Medical Lawyers From Irwin Mitchell Urge NHS To Improve Systems After Catalogue Of Errors
A widow left distraught when her husband died following a catalogue of errors at a Cambridgeshire hospital has criticised the “disgraceful” standard of care her husband received.
53-year-old Allan Barratt, from March, in Cambridgeshire, died four days after undergoing hernia repair surgery at Peterborough City Hospital in June 2010. A report into his death lists 29 contributory factors, which include misreporting and failures to act on clear symptoms.
Although the surgeon perforated his bowel during the procedure – an issue which is included on the list of known complications following hernia repair surgery – doctors failed to spot the mistake for three days while Mr Barratt’s condition rapidly deteriorated.
Medical law specialists at Irwin Mitchell are urging hospital bosses to learn from the errors in this case. The firm is particularly concerned at the systemic nature of these mistakes, which raise concerns for the safety of other patients undergoing this surgery at this unit.

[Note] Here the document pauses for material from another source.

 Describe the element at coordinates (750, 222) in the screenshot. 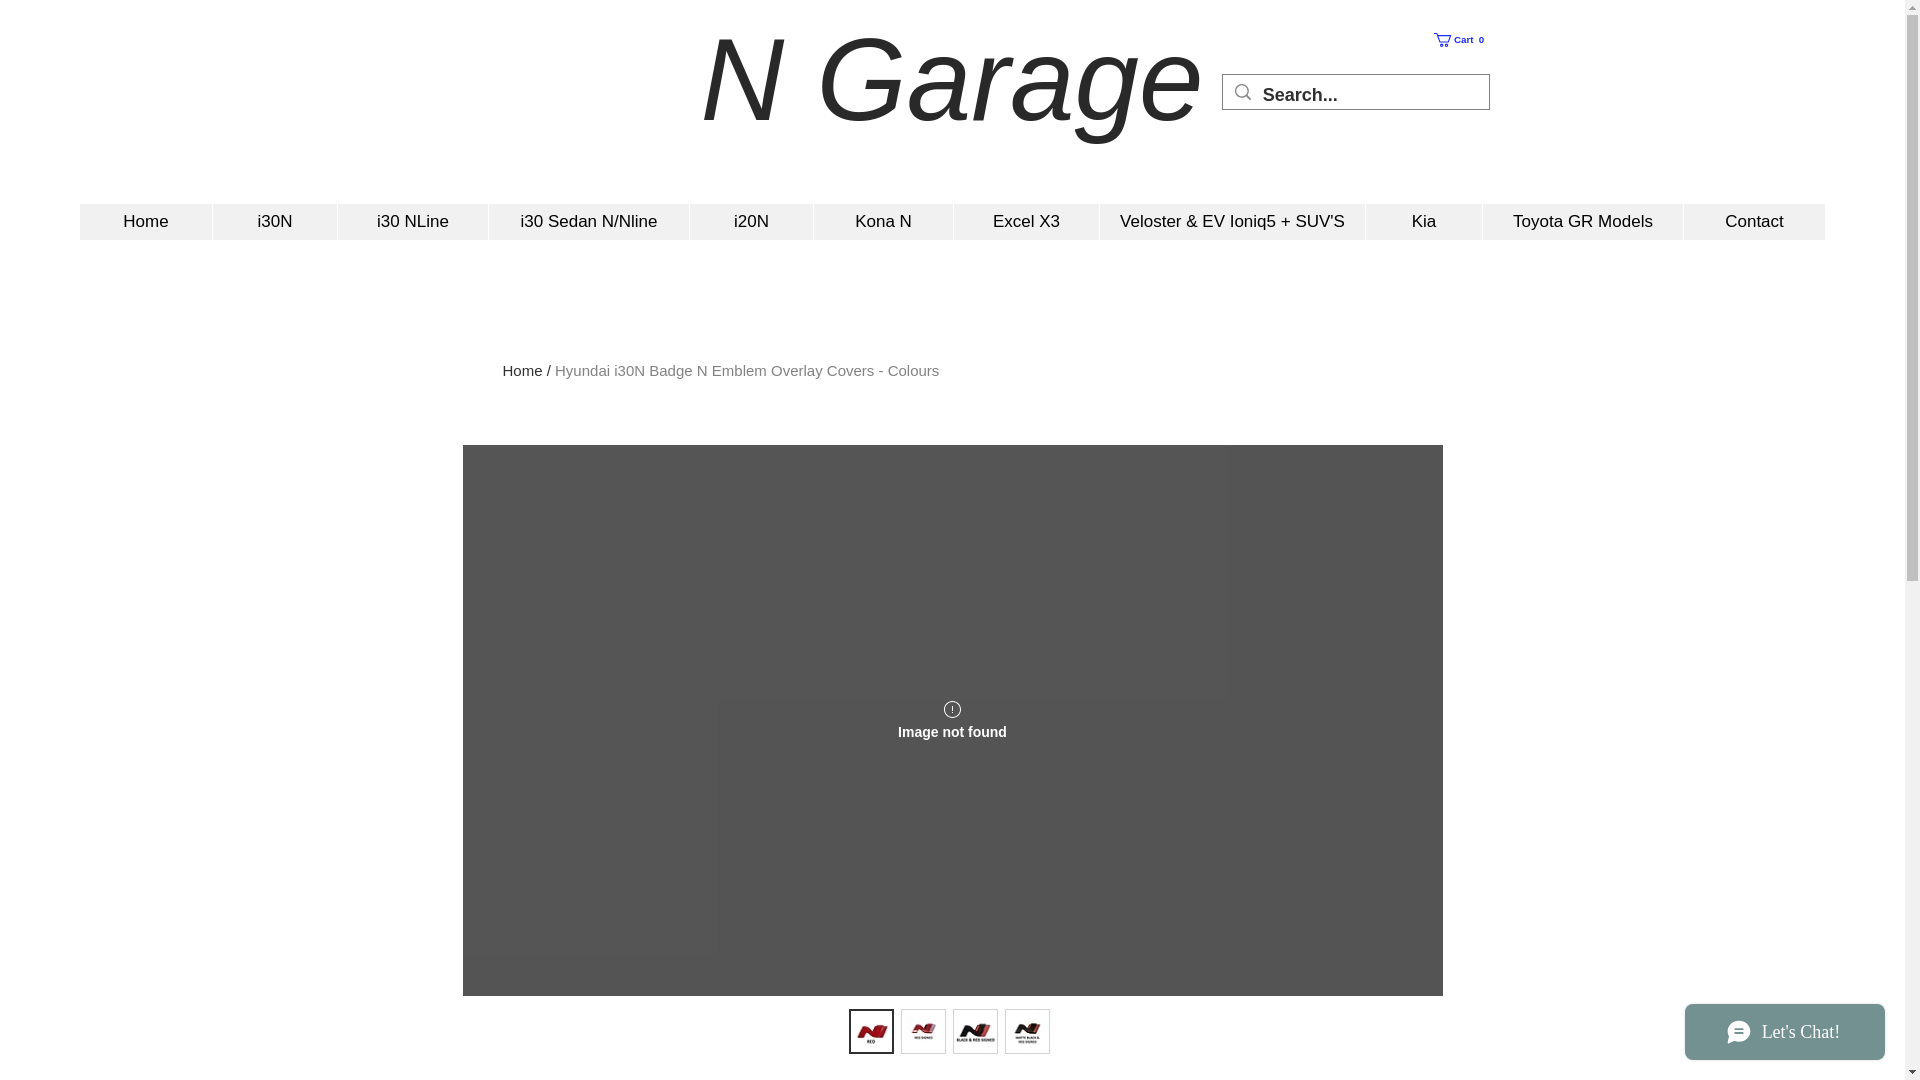

I see `Kia` at that location.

At an inquest into Mr Barratt’s death at Peterborough Coroner’s Court this week (22 August), Coroner Gordon Ryall returned a narrative verdict, concluding that Mr Barratt died from sepsis due to faecal peritonitis, as a consequence of an injury to the small bowel during the hernia repair surgery.
The hospital’s own internal investigation, conducted before the inquest, highlighted a series of major flaws in Mr Barratt’s treatment, including:
- Serious omissions in the medical records relating to Mr Barratt.

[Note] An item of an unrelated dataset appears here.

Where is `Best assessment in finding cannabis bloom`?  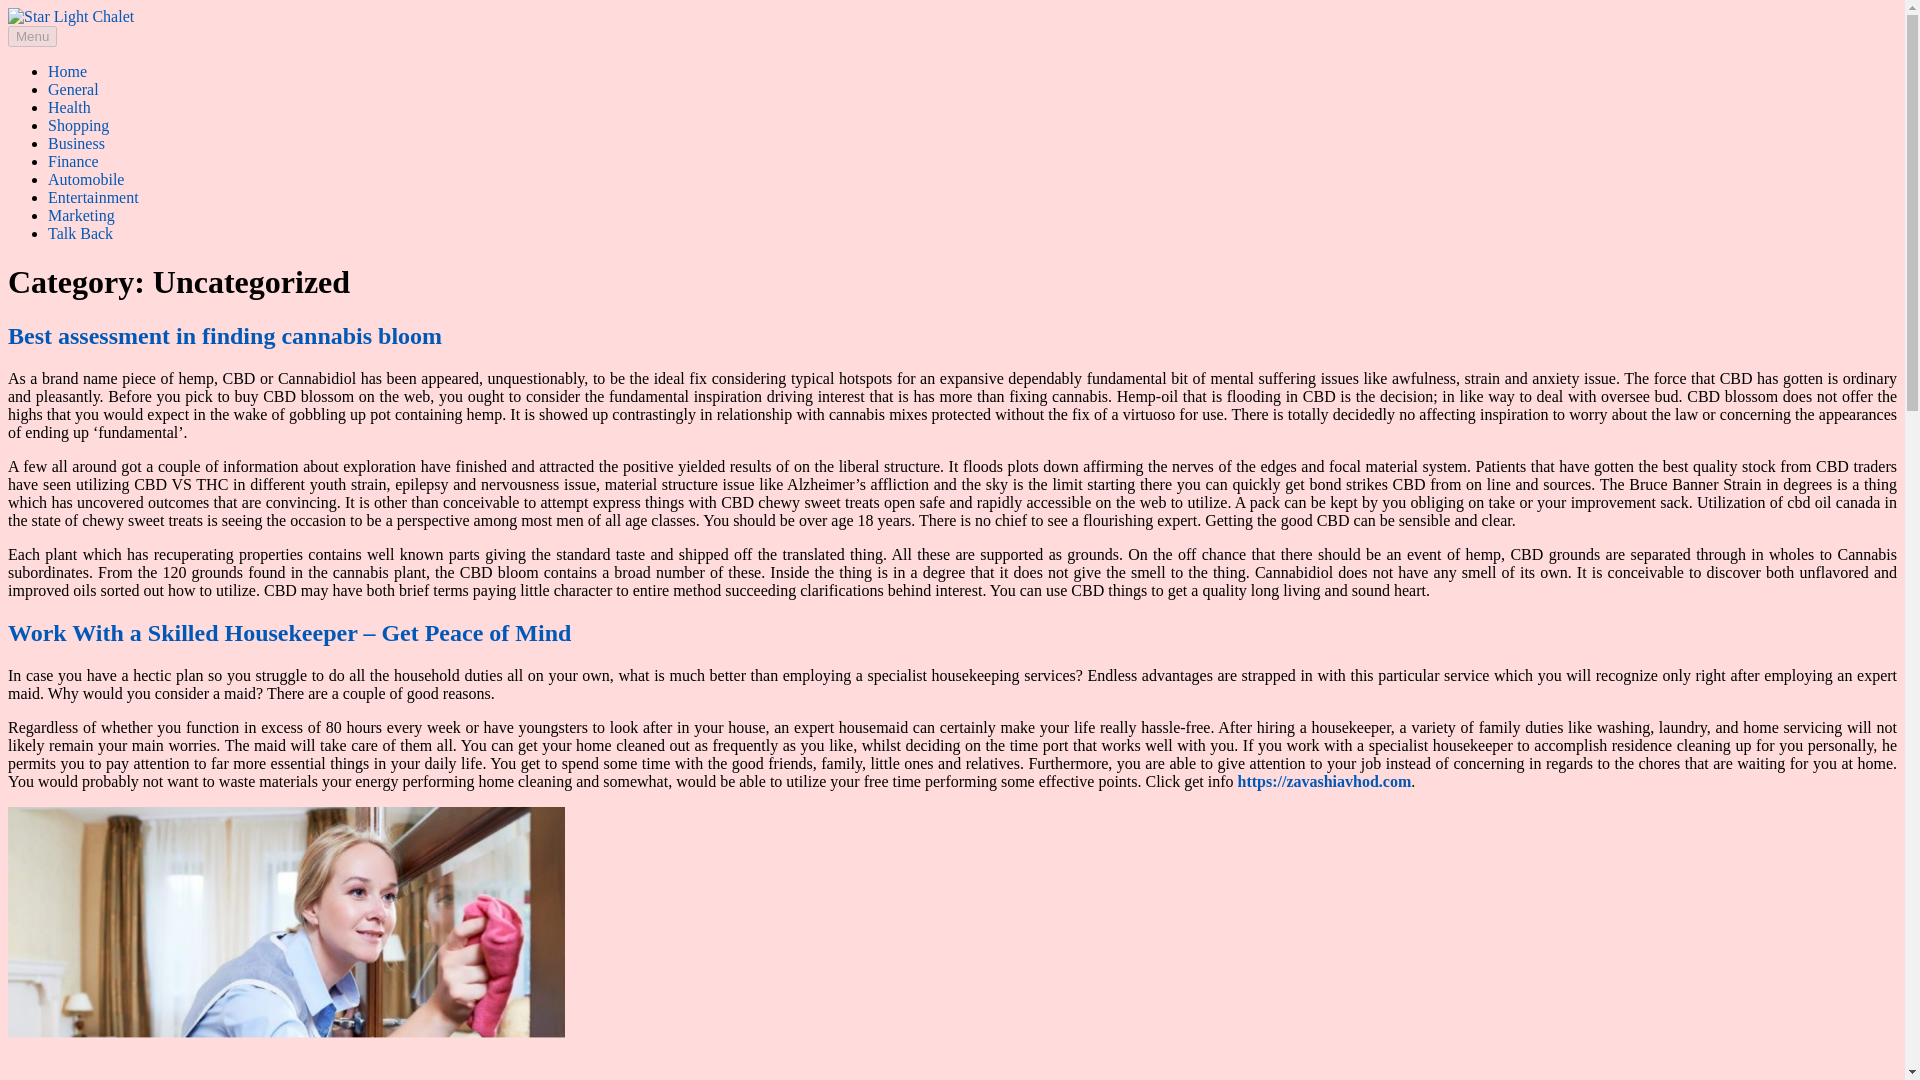 Best assessment in finding cannabis bloom is located at coordinates (224, 335).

- Lack of communication between doctors, who each of whom “appeared to have worked in isolation.”
- Failures to act on concerns that Mr Barratt was in severe pain following surgery, something described as evidence of “substandard care.”

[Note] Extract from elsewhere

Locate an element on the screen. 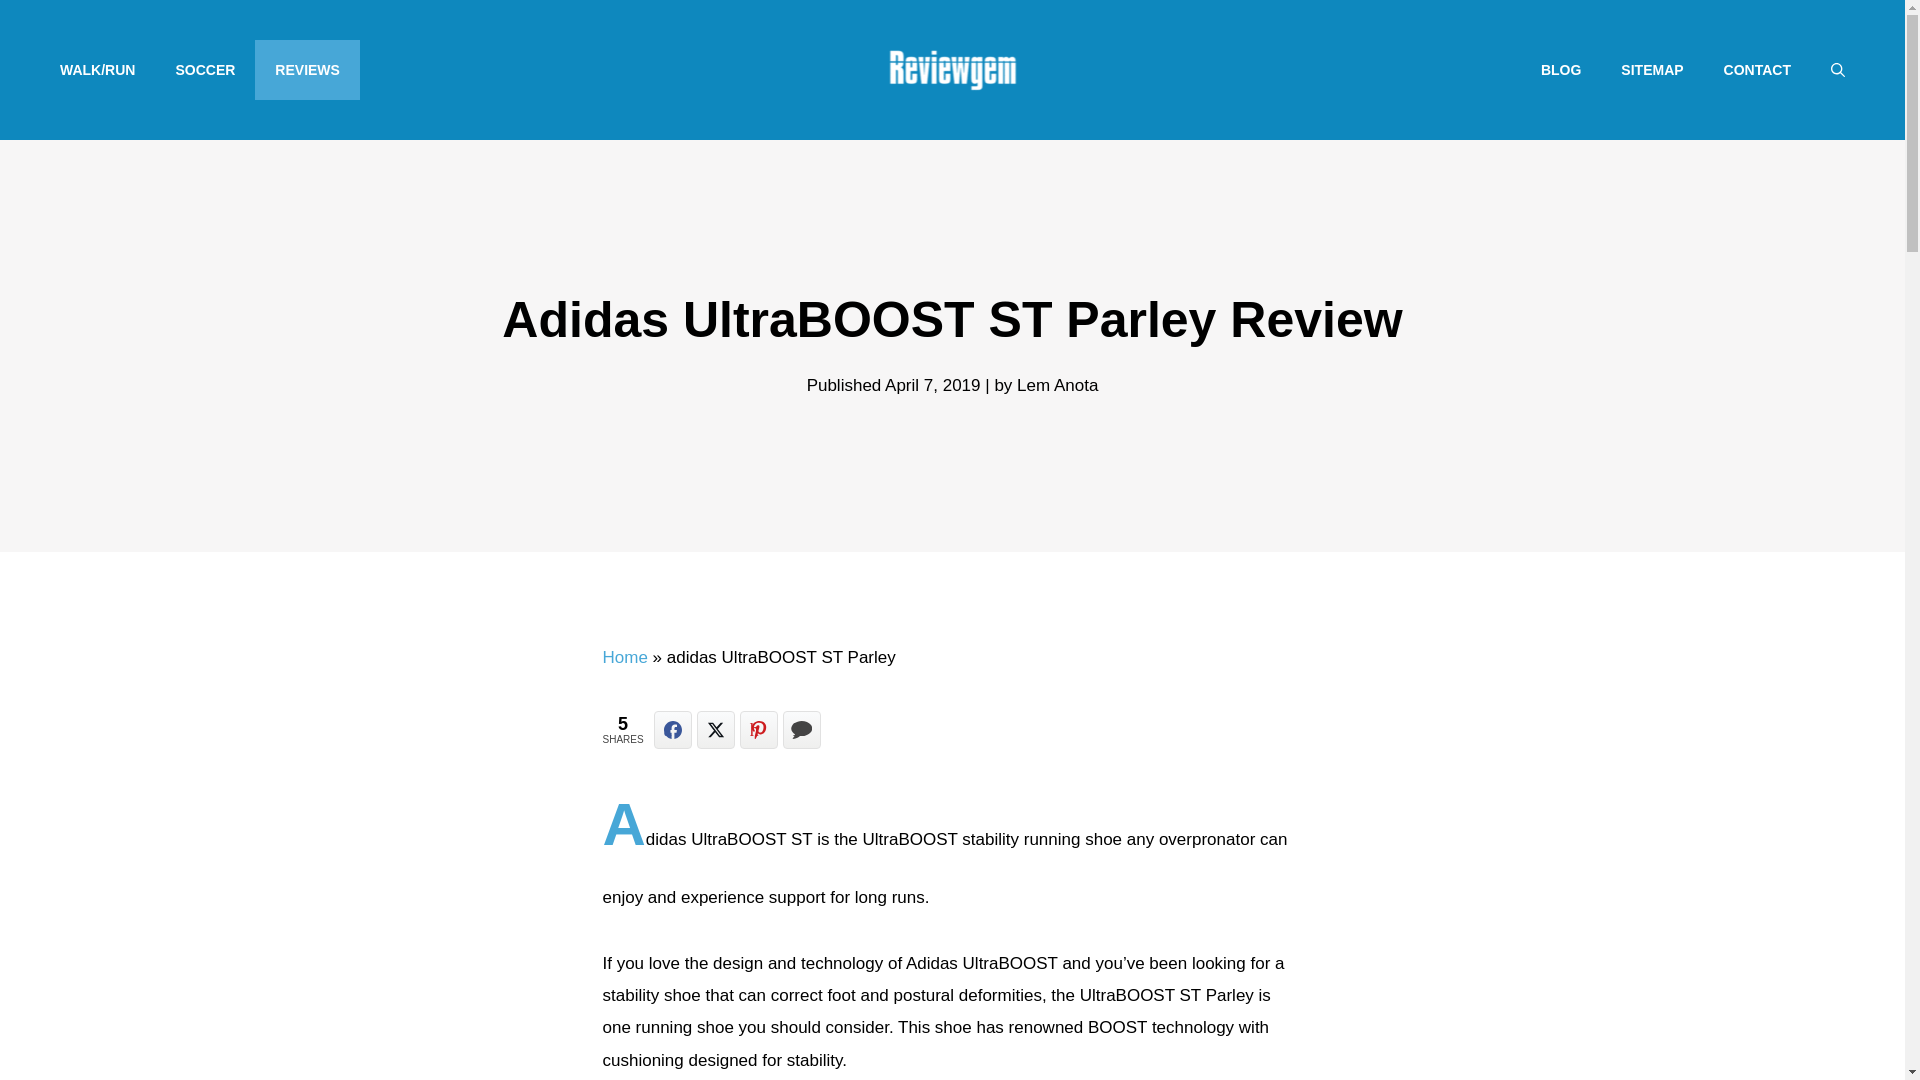  Home is located at coordinates (624, 658).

- Failure to raise concerns that Mr Barratt had to be placed on an analgesic pump for pain relief. The report says that “this requirement should have raised alarm bells.”
- Apparent delays in contacting the surgical team to review the patient, during the working day when the team should have been available
- Failure to act on “grossly abnormal” results shown during observations of Mr Barratt in the days after surgery.
- Delays in arranging a CT scan of Mr Barratt’s abdomen, which was then misreported causing a further delay of approximately 12 hours in treatment.
The report also states that if the bowel perforation had been identified at the time of surgery, or even in the two days following his operation, “it is likely” that Mr Barratt would have survived. Irwin Mitchell is seeking reassurances from the hospital that it has acted on recommendations made in its internal report.
Jenny Baker, a medical law specialist at Irwin Mitchell, said: “There were a series of serious failings in Mr Barratt’s care and this is extremely worrying for other patients. These were not just human errors but included gross systemic failings, which could potentially put other patients at risk.
“Inadvertent injury to the bowel is a recognised complication of hernia surgery. Our main concern is that nobody picked up on the clear signs that damage had been done during surgery, even thought it was obvious Mr Barratt was in great pain.
“Questions remain over record keeping, communication and reporting, and this is inexcusable. The repeated failure to record visits and reviews with Mr Barratt are very worrying.
“It is vital that the hospital puts into place the recommendations made in its internal report, and those made again by the Coroner today. Patient safety has to be the utmost priority for the NHS and action must be taken to prevent others from suffering in the future.”
Janice Barratt, Allan’s widow, said: “Myself and the whole family have been devastated by Allan’s sudden and unexpected death.
“The level of care he received from the hospital was disgraceful, and the failure to recognise something was seriously wrong in the days following as his condition deteriorated is unacceptable.
“I phoned the hospital three times the day after his operation and was repeatedly told he was fine. When I phoned again the next day, I was told he had vomited and was quite ill. I then visited that evening and I was shocked by how bad the reality of his condition was.
“Nothing can bring Allan back to us but we want lessons to be learnt for the future. At least then nobody else will have to suffer like we have.”
The Peterborough and Stamford Hospitals NHS Foundation Trust has already admitted liability in relation to a civil claim and is currently working to agree a settlement with Irwin Mitchell on behalf of the family.